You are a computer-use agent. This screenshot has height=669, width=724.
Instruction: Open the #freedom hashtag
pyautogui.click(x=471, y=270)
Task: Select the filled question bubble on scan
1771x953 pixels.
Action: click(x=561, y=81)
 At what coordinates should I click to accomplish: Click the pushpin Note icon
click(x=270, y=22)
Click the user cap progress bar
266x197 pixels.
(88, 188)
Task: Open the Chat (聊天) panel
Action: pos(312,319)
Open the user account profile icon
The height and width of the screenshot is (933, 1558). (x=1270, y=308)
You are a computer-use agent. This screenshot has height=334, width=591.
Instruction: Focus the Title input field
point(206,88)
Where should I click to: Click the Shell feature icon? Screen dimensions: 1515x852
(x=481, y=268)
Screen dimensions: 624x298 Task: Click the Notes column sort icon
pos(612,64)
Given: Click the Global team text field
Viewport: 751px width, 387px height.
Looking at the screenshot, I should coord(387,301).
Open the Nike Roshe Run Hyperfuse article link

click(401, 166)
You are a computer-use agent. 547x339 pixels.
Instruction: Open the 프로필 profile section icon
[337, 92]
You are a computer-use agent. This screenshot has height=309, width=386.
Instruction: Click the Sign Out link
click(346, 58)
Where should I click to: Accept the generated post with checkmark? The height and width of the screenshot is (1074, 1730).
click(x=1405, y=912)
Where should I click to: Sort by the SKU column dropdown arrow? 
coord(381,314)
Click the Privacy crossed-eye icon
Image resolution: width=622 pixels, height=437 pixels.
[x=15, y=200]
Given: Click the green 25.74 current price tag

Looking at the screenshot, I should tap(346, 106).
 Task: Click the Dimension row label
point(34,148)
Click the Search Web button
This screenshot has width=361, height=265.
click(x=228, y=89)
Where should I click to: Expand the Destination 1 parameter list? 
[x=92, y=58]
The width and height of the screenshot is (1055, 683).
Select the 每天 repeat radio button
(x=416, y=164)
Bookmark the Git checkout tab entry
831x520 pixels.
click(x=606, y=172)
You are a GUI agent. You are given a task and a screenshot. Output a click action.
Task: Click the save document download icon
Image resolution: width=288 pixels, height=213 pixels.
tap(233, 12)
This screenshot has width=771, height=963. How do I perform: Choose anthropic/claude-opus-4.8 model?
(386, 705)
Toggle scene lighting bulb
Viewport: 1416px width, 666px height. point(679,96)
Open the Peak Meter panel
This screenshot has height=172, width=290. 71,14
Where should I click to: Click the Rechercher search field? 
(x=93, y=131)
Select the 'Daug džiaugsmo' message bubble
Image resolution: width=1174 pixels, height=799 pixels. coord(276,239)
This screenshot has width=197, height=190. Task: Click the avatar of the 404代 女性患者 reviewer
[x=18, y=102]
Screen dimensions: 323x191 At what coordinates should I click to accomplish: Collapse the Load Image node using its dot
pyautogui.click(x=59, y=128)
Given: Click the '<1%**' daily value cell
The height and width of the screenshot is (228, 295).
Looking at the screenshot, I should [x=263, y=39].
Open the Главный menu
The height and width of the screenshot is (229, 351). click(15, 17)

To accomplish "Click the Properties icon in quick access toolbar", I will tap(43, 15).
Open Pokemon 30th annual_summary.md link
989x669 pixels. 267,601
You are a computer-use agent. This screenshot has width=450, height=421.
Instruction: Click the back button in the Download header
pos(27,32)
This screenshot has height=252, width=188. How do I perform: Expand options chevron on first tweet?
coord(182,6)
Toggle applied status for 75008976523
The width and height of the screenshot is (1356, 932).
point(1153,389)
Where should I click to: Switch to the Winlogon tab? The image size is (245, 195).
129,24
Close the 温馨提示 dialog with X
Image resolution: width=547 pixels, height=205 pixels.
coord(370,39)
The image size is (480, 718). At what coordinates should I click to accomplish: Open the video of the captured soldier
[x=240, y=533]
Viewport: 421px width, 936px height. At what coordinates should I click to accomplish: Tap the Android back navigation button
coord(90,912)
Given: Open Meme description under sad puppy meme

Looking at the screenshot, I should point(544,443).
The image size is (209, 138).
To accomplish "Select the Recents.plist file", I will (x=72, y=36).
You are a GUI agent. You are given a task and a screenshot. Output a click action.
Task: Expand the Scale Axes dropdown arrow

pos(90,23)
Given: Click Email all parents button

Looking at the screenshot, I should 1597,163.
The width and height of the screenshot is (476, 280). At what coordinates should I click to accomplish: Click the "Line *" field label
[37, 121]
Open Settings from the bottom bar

What to do:
Copy all of the records above word for word, keeping every line unchanged and in its original order.

Expected output:
You are a computer-use agent. This screenshot has height=669, width=724.
Instruction: Open the #freedom hashtag
pyautogui.click(x=471, y=270)
Task: Select the filled question bubble on scan
1771x953 pixels.
Action: click(x=561, y=81)
 At what coordinates should I click to accomplish: Click the pushpin Note icon
click(x=270, y=22)
Click the user cap progress bar
266x197 pixels.
(88, 188)
Task: Open the Chat (聊天) panel
Action: pos(312,319)
Open the user account profile icon
The height and width of the screenshot is (933, 1558). (x=1270, y=308)
You are a computer-use agent. This screenshot has height=334, width=591.
Instruction: Focus the Title input field
point(206,88)
Where should I click to: Click the Shell feature icon? Screen dimensions: 1515x852
(x=481, y=268)
Screen dimensions: 624x298 Task: Click the Notes column sort icon
pos(612,64)
Given: Click the Global team text field
Viewport: 751px width, 387px height.
Looking at the screenshot, I should coord(387,301).
Open the Nike Roshe Run Hyperfuse article link

click(401, 166)
You are a computer-use agent. 547x339 pixels.
Instruction: Open the 프로필 profile section icon
[337, 92]
You are a computer-use agent. This screenshot has height=309, width=386.
Instruction: Click the Sign Out link
click(346, 58)
Where should I click to: Accept the generated post with checkmark? The height and width of the screenshot is (1074, 1730).
click(x=1405, y=912)
Where should I click to: Sort by the SKU column dropdown arrow? 
coord(381,314)
Click the Privacy crossed-eye icon
Image resolution: width=622 pixels, height=437 pixels.
[x=15, y=200]
Given: Click the green 25.74 current price tag

Looking at the screenshot, I should tap(346, 106).
 Task: Click the Dimension row label
point(34,148)
Click the Search Web button
This screenshot has width=361, height=265.
click(x=228, y=89)
Where should I click to: Expand the Destination 1 parameter list? 
[x=92, y=58]
The width and height of the screenshot is (1055, 683).
Select the 每天 repeat radio button
(x=416, y=164)
Bookmark the Git checkout tab entry
831x520 pixels.
click(x=606, y=172)
You are a GUI agent. You are given a task and a screenshot. Output a click action.
Task: Click the save document download icon
Image resolution: width=288 pixels, height=213 pixels.
tap(233, 12)
This screenshot has width=771, height=963. How do I perform: Choose anthropic/claude-opus-4.8 model?
(386, 705)
Toggle scene lighting bulb
Viewport: 1416px width, 666px height. point(679,96)
Open the Peak Meter panel
This screenshot has height=172, width=290. 71,14
Where should I click to: Click the Rechercher search field? 
(x=93, y=131)
Select the 'Daug džiaugsmo' message bubble
Image resolution: width=1174 pixels, height=799 pixels. coord(276,239)
This screenshot has width=197, height=190. Task: Click the avatar of the 404代 女性患者 reviewer
[x=18, y=102]
Screen dimensions: 323x191 At what coordinates should I click to accomplish: Collapse the Load Image node using its dot
pyautogui.click(x=59, y=128)
Given: Click the '<1%**' daily value cell
The height and width of the screenshot is (228, 295).
Looking at the screenshot, I should [x=263, y=39].
Open the Главный menu
The height and width of the screenshot is (229, 351). click(15, 17)

To accomplish "Click the Properties icon in quick access toolbar", I will tap(43, 15).
Open Pokemon 30th annual_summary.md link
989x669 pixels. 267,601
You are a computer-use agent. This screenshot has width=450, height=421.
Instruction: Click the back button in the Download header
pos(27,32)
This screenshot has height=252, width=188. How do I perform: Expand options chevron on first tweet?
coord(182,6)
Toggle applied status for 75008976523
The width and height of the screenshot is (1356, 932).
point(1153,389)
Where should I click to: Switch to the Winlogon tab? The image size is (245, 195).
129,24
Close the 温馨提示 dialog with X
Image resolution: width=547 pixels, height=205 pixels.
coord(370,39)
The image size is (480, 718). At what coordinates should I click to accomplish: Open the video of the captured soldier
[x=240, y=533]
Viewport: 421px width, 936px height. At what coordinates should I click to accomplish: Tap the Android back navigation button
coord(90,912)
Given: Open Meme description under sad puppy meme

Looking at the screenshot, I should point(544,443).
The image size is (209, 138).
To accomplish "Select the Recents.plist file", I will (x=72, y=36).
You are a GUI agent. You are given a task and a screenshot. Output a click action.
Task: Expand the Scale Axes dropdown arrow

pos(90,23)
Given: Click Email all parents button

Looking at the screenshot, I should 1597,163.
The width and height of the screenshot is (476, 280). At what coordinates should I click to accomplish: Click the "Line *" field label
[37, 121]
Open Settings from the bottom bar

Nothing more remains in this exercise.